In an effort to thwart phishing attacks, financial companies are buying up Internet domain extensions like dot-citi, dot-bofa and dot-barclays. "The banks hope these extensions will help their online customers know they are actually dealing with the bank and not a scam website trying to pilfer personal information." The new suffixes may go live as soon as next year.

An article looks at the strategy used by some bank holding companies of filing for Chapter 11 protection to forestall seizure of ailing subsidiaries.

The headline is self-explanatory: "Visa Set to Enter Myanmar."

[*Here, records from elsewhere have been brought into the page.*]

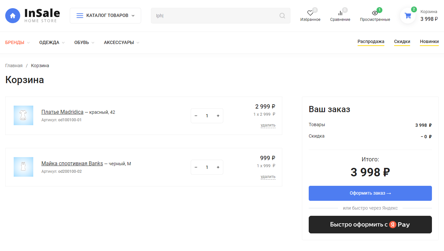Open the Каталог товаров dropdown
Image resolution: width=444 pixels, height=251 pixels.
tap(105, 16)
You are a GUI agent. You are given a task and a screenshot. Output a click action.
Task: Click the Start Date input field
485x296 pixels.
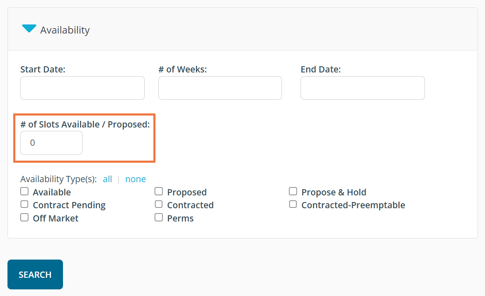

The paper covers M&T's exit from Tarp.

Financial Times

We missed this one yesterday: On the heels of Standard Chartered's settlement with New York regulators, families of the victims of a 1983 Iran-sponsored bombing of a Marine barracks in Lebanon are suing the U.K. bank. The plaintiffs claim StanChart's alleged concealment of payments for Iran prevented them from collecting on a $2.6 billion judgment they won in court against the Islamic Republic. StanChart has previously said that none of its Iranian transactions were linked to terrorism.

"We must clean up our act on money laundering": An op-ed by a former U.S. intelligence officer and Treasury special agent.

And Lastly ...

The American Mercury: Here's a case where recreational reading only led us back to banking, and to work. We've been on an H.L. Mencken kick lately, so we were curious about the Mercury, a magazine the old curmudgeon edited in the 1920s and early 1930s. A quick Google search turned up the September 1936 issue. Alas, no Mencken byline (he'd resigned a few years earlier), but there is an article entitled "The Bank Insurance Myth," by one U.V. Wilcox, on page 17. What a trip. Writing two years after the FDIC opened its doors, at a time when the country had 14,200 federally insured banks (compared to about 6,680 today) Wilcox declared: "The theory of federal bank deposit guarantees has proved itself to be economically unsound and impossible of large-scale application." He went on to say that federal deposit insurance "has resulted in a financial dictatorship which uses political tools and the mandatory voice of a Fuhrer to harass bankers and embarrass depositors." (Equating bank supervision with Hitler must have sounded less offensive in 1936, before the full scale of the atrocities being committed in Europe was widely known here in the U.S.) Wilcox also predicted the rise of the financial supermarket, in a manner of speaking: "It is not illogical to envisage the insured bank of the future as similar to the individual unit of a chain grocery, distinguished from others only through the affability of its personnel or the adroitness of its clerks in swatting flies." So who was this writer, anyway? We found his bio on page 128 (wow, magazines were thick back then), and lo and behold: "U.V. Wilcox is Washington correspondent for the American Banker." What? Freelancing on the job? You're fired, Wilcox.